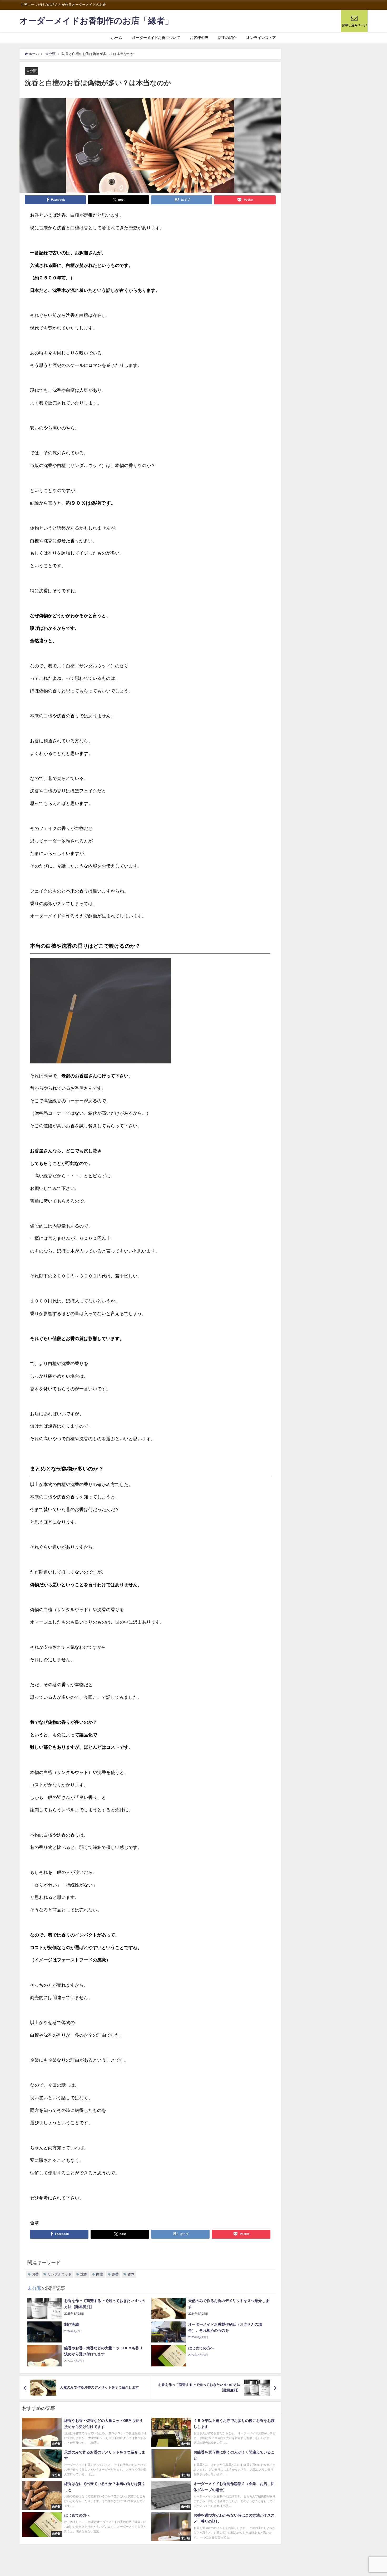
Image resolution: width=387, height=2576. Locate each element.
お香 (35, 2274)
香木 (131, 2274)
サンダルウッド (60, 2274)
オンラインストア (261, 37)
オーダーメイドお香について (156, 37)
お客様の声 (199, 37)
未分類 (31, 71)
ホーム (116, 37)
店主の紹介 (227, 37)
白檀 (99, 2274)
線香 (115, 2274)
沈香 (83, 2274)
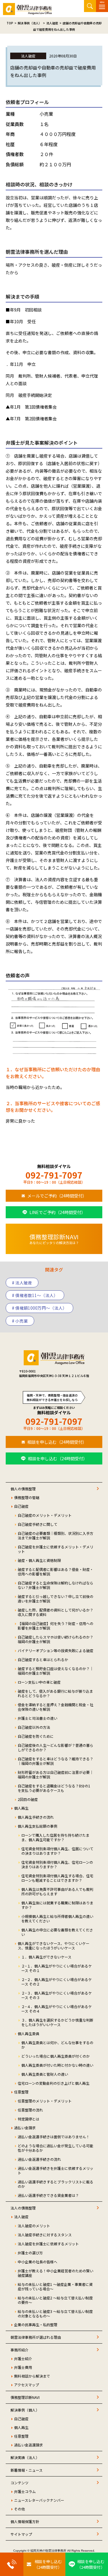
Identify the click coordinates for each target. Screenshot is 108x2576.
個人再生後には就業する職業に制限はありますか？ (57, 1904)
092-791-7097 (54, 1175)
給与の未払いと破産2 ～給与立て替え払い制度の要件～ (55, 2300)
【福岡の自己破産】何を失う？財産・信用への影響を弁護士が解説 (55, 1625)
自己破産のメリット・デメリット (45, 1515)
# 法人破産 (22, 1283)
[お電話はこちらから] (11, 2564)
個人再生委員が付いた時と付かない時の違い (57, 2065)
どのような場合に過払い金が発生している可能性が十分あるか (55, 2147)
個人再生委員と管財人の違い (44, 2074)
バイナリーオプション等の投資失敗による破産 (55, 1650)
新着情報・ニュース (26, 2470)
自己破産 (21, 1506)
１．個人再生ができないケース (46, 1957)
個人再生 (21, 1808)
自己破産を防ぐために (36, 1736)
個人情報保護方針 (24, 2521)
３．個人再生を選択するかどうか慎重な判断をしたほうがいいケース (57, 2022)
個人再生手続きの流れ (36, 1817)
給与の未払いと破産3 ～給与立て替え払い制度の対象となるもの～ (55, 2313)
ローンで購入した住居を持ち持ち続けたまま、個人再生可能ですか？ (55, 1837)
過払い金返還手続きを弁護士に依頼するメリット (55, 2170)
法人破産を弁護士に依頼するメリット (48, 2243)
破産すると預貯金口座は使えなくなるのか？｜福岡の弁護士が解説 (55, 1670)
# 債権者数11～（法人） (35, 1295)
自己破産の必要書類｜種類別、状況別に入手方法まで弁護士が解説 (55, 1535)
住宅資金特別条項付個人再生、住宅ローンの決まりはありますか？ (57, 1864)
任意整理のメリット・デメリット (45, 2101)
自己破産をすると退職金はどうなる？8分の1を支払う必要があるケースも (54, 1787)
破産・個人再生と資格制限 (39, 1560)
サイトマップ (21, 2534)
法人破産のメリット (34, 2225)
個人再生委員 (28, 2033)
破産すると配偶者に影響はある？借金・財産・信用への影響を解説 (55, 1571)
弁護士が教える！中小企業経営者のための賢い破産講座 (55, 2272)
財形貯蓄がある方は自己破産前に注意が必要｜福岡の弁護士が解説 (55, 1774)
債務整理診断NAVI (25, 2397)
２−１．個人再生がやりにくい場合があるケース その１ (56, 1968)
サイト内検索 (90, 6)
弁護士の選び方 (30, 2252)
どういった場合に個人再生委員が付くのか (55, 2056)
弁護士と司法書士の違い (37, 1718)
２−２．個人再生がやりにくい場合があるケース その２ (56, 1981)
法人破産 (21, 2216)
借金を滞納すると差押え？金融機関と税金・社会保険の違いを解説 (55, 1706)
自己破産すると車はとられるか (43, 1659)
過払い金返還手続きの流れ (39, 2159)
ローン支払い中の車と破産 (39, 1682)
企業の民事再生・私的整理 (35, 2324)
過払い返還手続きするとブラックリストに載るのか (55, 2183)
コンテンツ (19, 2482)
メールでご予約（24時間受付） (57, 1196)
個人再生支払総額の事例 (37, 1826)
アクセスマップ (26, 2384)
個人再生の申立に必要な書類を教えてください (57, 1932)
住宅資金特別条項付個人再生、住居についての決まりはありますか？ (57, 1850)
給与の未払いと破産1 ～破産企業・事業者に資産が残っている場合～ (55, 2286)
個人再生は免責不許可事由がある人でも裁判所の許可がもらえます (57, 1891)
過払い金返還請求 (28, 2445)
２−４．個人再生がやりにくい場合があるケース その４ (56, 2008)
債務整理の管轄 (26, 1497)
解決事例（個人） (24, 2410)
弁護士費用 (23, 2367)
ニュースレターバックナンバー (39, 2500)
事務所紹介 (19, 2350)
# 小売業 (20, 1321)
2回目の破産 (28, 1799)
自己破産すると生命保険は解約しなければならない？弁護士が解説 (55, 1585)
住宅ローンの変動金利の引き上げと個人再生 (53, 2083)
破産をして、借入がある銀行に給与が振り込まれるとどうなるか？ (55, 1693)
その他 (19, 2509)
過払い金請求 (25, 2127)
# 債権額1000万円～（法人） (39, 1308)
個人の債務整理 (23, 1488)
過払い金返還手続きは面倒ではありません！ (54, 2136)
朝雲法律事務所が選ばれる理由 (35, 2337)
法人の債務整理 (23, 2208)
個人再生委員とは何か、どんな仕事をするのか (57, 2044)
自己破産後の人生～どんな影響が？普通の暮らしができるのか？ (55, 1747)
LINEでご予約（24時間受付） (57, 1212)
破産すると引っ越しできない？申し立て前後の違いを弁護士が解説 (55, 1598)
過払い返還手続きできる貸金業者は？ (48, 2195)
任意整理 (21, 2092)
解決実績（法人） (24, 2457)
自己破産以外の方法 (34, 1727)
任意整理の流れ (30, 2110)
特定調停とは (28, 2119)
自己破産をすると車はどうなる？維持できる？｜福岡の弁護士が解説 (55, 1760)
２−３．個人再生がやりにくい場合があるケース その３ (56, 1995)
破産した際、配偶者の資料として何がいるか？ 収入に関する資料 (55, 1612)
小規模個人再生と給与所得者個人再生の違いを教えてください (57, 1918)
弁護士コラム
● ● ● ● ●
PROMPT -> Please retype the listing in full, exactly as given, and skip every image.

WRITTEN REPLY ->
Image resolution: width=387, height=2576. Locate each element.
お香 (35, 2274)
香木 (131, 2274)
サンダルウッド (60, 2274)
オンラインストア (261, 37)
オーダーメイドお香について (156, 37)
お客様の声 (199, 37)
未分類 (31, 71)
ホーム (116, 37)
店主の紹介 (227, 37)
白檀 (99, 2274)
線香 (115, 2274)
沈香 (83, 2274)
Identify the click coordinates for each target. Screenshot is 108x2576.
個人再生後には就業する職業に制限はありますか？ (57, 1904)
092-791-7097 (54, 1175)
給与の未払いと破産2 ～給与立て替え払い制度の要件～ (55, 2300)
【福岡の自己破産】何を失う？財産・信用への影響を弁護士が解説 (55, 1625)
自己破産のメリット・デメリット (45, 1515)
# 法人破産 (22, 1283)
[お電話はこちらから] (11, 2564)
個人再生委員が付いた時と付かない時の違い (57, 2065)
どのような場合に過払い金が発生している可能性が十分あるか (55, 2147)
個人再生委員と管財人の違い (44, 2074)
バイナリーオプション等の投資失敗による破産 (55, 1650)
新着情報・ニュース (26, 2470)
自己破産 (21, 1506)
１．個人再生ができないケース (46, 1957)
個人再生 (21, 1808)
自己破産を防ぐために (36, 1736)
個人情報保護方針 (24, 2521)
３．個人再生を選択するかどうか慎重な判断をしたほうがいいケース (57, 2022)
個人再生手続きの流れ (36, 1817)
給与の未払いと破産3 ～給与立て替え払い制度の対象となるもの～ (55, 2313)
ローンで購入した住居を持ち持ち続けたまま、個人再生可能ですか？ (55, 1837)
過払い金返還手続きを弁護士に依頼するメリット (55, 2170)
法人破産を弁護士に依頼するメリット (48, 2243)
破産すると預貯金口座は使えなくなるのか？｜福岡の弁護士が解説 (55, 1670)
# 債権者数11～（法人） (35, 1295)
自己破産の必要書類｜種類別、状況別に入手方法まで弁護士が解説 (55, 1535)
住宅資金特別条項付個人再生、住宅ローンの決まりはありますか？ (57, 1864)
任意整理のメリット・デメリット (45, 2101)
自己破産をすると退職金はどうなる？8分の1を支払う必要があるケースも (54, 1787)
破産・個人再生と資格制限 (39, 1560)
サイトマップ (21, 2534)
法人破産のメリット (34, 2225)
個人再生委員 (28, 2033)
破産すると配偶者に影響はある？借金・財産・信用への影響を解説 (55, 1571)
弁護士が教える！中小企業経営者のための賢い破産講座 (55, 2272)
財形貯蓄がある方は自己破産前に注意が必要｜福岡の弁護士が解説 (55, 1774)
債務整理診断NAVI (25, 2397)
２−１．個人再生がやりにくい場合があるケース その１ (56, 1968)
サイト内検索 (90, 6)
弁護士の選び方 (30, 2252)
どういった場合に個人再生委員が付くのか (55, 2056)
弁護士と司法書士の違い (37, 1718)
２−２．個人再生がやりにくい場合があるケース その２ (56, 1981)
法人破産 (21, 2216)
借金を滞納すると差押え？金融機関と税金・社会保険の違いを解説 (55, 1706)
自己破産すると車はとられるか (43, 1659)
過払い金返還手続きの流れ (39, 2159)
ローン支払い中の車と破産 (39, 1682)
企業の民事再生・私的整理 (35, 2324)
過払い返還手続きするとブラックリストに載るのか (55, 2183)
コンテンツ (19, 2482)
メールでご予約（24時間受付） (57, 1196)
個人再生支払総額の事例 (37, 1826)
アクセスマップ (26, 2384)
個人再生の申立に必要な書類を教えてください (57, 1932)
住宅資金特別条項付個人再生、住居についての決まりはありますか？ (57, 1850)
給与の未払いと破産1 ～破産企業・事業者に資産が残っている場合～ (55, 2286)
個人再生は免責不許可事由がある人でも裁判所の許可がもらえます (57, 1891)
過払い金返還請求 (28, 2445)
２−４．個人再生がやりにくい場合があるケース その４ (56, 2008)
債務整理の管轄 (26, 1497)
解決事例（個人） (24, 2410)
弁護士費用 (23, 2367)
ニュースレターバックナンバー (39, 2500)
事務所紹介 (19, 2350)
# 小売業 (20, 1321)
2回目の破産 (28, 1799)
自己破産すると生命保険は解約しなければならない？弁護士が解説 (55, 1585)
住宅ローンの変動金利の引き上げと個人再生 (53, 2083)
破産をして、借入がある銀行に給与が振り込まれるとどうなるか？ (55, 1693)
その他 (19, 2509)
過払い金請求 (25, 2127)
# 債権額1000万円～（法人） (39, 1308)
個人の債務整理 (23, 1488)
過払い金返還手続きは面倒ではありません！ (54, 2136)
朝雲法律事務所が選ばれる理由 (35, 2337)
法人の債務整理 (23, 2208)
個人再生委員とは何か、どんな仕事をするのか (57, 2044)
自己破産後の人生～どんな影響が？普通の暮らしができるのか？ (55, 1747)
LINEでご予約（24時間受付） (57, 1212)
破産すると引っ越しできない？申し立て前後の違いを弁護士が解説 (55, 1598)
過払い返還手続きできる貸金業者は？ (48, 2195)
任意整理 (21, 2092)
解決実績（法人） (24, 2457)
自己破産以外の方法 (34, 1727)
任意整理の流れ (30, 2110)
特定調停とは (28, 2119)
自己破産をすると車はどうなる？維持できる？｜福岡の弁護士が解説 (55, 1760)
２−３．個人再生がやりにくい場合があるケース その３ (56, 1995)
破産した際、配偶者の資料として何がいるか？ 収入に関する資料 (55, 1612)
小規模個人再生と給与所得者個人再生の違いを教えてください (57, 1918)
弁護士コラム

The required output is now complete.